* **What to work on**
Below are entries. Reproduce exactly the lines between the line holding "The height and width of the screenshot is (541, 816)." and the line holding "Task: Click the Данные person icon", inclusive, and only those.

* **Dataset**

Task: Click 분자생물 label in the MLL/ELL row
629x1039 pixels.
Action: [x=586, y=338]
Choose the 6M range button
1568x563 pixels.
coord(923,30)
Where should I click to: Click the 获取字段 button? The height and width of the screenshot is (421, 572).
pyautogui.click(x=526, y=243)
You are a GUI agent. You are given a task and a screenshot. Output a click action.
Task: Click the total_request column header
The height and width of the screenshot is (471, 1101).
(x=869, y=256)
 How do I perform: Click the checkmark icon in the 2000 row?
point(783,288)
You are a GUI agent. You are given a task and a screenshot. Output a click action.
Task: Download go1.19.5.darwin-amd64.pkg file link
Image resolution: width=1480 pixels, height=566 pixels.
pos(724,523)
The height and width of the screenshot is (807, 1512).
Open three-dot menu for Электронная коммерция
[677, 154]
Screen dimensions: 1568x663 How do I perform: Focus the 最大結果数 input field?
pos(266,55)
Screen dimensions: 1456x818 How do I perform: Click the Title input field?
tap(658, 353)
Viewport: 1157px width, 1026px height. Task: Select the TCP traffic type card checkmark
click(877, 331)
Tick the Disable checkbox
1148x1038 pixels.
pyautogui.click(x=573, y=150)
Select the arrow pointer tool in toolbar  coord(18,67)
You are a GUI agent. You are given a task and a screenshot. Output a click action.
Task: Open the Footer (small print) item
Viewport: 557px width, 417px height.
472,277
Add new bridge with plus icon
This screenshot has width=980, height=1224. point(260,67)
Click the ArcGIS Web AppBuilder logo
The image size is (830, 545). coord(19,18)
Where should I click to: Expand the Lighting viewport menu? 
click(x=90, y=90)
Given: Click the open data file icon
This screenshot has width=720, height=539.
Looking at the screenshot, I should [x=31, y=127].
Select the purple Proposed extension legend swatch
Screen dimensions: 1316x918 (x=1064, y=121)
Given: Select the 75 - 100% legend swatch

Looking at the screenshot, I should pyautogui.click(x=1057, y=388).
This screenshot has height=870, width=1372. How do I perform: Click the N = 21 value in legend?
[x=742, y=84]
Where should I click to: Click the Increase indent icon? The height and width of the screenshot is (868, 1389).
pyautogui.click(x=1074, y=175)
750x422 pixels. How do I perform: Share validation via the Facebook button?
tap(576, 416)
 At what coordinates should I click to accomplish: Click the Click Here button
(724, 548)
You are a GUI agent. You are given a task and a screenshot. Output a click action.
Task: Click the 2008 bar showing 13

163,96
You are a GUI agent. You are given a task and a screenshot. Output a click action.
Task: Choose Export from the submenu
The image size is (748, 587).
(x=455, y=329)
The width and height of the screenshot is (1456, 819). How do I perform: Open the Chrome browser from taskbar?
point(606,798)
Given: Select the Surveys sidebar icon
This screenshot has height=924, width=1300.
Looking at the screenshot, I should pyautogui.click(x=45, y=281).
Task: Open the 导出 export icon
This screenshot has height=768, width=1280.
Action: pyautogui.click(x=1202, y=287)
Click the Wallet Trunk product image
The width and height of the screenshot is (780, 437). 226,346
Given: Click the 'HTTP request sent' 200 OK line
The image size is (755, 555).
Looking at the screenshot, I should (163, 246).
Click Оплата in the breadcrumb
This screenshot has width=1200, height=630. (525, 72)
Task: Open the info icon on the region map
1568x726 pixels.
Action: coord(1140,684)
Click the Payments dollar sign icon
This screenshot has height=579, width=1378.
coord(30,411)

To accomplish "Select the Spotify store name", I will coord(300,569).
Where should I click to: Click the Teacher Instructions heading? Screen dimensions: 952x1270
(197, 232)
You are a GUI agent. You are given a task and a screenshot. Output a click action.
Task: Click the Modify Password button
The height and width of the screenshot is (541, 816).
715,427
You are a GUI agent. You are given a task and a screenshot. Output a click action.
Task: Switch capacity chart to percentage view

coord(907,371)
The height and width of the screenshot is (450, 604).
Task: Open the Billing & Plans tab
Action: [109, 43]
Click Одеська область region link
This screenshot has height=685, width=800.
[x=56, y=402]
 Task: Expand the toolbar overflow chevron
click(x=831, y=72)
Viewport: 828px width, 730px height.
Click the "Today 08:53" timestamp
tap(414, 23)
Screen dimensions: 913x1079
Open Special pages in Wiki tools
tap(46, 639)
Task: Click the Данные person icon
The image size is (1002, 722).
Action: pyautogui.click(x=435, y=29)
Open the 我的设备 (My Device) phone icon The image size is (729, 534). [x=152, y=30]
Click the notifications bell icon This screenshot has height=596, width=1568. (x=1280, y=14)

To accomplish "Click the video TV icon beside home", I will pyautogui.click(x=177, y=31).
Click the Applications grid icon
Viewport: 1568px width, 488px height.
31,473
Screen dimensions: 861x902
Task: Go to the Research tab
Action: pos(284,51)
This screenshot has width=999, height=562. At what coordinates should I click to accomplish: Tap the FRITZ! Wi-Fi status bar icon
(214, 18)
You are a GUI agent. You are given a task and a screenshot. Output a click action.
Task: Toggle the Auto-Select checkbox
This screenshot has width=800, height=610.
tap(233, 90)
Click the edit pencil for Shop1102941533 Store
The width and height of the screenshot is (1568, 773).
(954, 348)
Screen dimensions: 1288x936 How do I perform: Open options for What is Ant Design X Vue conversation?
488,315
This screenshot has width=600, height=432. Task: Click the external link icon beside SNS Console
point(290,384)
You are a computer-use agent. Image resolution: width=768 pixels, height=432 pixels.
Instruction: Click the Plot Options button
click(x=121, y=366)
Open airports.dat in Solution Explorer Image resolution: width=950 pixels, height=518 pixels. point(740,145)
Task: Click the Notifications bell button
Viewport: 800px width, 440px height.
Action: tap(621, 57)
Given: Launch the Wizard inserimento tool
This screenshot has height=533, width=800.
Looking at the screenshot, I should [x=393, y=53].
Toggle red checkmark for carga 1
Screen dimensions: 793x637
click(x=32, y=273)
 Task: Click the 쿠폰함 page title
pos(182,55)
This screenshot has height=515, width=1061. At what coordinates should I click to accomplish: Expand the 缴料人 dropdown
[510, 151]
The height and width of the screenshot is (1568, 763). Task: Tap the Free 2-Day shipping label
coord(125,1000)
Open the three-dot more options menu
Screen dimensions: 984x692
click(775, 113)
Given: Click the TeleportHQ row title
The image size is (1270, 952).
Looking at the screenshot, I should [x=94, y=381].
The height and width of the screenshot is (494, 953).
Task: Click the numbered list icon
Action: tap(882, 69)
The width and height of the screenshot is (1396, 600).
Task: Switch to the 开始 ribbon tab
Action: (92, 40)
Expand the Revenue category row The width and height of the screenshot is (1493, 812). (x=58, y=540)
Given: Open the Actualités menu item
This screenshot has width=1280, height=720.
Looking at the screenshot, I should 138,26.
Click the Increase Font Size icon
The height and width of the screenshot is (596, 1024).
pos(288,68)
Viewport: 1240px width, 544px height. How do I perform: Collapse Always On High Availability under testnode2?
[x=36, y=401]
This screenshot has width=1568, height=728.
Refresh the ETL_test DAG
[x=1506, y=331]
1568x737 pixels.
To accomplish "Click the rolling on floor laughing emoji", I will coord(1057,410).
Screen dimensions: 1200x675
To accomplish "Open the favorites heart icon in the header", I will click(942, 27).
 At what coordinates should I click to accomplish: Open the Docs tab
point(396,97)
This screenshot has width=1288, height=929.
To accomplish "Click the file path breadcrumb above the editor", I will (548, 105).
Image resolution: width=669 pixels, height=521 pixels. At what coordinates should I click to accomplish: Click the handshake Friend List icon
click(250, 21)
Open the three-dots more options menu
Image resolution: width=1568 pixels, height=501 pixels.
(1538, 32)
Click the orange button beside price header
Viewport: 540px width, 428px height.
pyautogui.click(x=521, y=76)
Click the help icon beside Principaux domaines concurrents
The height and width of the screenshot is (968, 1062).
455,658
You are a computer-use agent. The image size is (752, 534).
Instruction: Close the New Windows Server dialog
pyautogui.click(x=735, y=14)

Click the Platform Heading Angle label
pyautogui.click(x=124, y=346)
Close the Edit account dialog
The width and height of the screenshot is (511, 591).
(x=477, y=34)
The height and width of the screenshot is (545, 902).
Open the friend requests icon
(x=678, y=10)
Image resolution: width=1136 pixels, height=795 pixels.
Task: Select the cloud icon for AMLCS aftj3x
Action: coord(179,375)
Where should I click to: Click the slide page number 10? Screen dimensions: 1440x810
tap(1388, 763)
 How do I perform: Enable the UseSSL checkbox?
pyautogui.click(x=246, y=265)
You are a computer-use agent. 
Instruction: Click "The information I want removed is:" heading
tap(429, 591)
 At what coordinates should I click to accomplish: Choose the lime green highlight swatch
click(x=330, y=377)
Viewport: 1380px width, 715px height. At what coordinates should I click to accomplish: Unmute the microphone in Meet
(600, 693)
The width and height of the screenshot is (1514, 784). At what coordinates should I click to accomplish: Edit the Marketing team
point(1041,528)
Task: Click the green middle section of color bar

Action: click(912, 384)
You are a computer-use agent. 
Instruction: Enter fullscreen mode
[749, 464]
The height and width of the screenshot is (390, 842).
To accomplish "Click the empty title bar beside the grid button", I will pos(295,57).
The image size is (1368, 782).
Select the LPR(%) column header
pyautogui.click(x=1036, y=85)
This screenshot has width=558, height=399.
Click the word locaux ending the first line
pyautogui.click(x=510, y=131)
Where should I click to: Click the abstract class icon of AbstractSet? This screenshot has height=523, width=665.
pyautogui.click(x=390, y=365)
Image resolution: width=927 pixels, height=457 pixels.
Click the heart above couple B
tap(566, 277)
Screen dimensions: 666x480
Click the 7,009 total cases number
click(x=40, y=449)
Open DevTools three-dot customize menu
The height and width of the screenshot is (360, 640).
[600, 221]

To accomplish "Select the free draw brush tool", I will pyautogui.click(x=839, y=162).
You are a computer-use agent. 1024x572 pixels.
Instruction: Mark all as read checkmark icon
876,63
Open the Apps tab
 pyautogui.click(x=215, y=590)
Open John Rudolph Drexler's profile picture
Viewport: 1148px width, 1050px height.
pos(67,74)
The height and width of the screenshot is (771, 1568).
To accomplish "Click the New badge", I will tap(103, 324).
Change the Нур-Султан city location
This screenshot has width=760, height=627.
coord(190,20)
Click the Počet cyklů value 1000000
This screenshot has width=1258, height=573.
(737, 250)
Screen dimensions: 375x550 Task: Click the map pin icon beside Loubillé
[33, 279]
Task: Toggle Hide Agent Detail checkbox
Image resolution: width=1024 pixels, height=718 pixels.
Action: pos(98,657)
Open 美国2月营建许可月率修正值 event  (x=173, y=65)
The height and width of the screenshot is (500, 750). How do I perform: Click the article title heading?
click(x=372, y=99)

* **Your solution**
The height and width of the screenshot is (541, 816).
715,427
You are a GUI agent. You are given a task and a screenshot. Output a click action.
Task: Switch capacity chart to percentage view

coord(907,371)
The height and width of the screenshot is (450, 604).
Task: Open the Billing & Plans tab
Action: [109, 43]
Click Одеська область region link
This screenshot has height=685, width=800.
[x=56, y=402]
 Task: Expand the toolbar overflow chevron
click(x=831, y=72)
Viewport: 828px width, 730px height.
Click the "Today 08:53" timestamp
tap(414, 23)
Screen dimensions: 913x1079
Open Special pages in Wiki tools
tap(46, 639)
Task: Click the Данные person icon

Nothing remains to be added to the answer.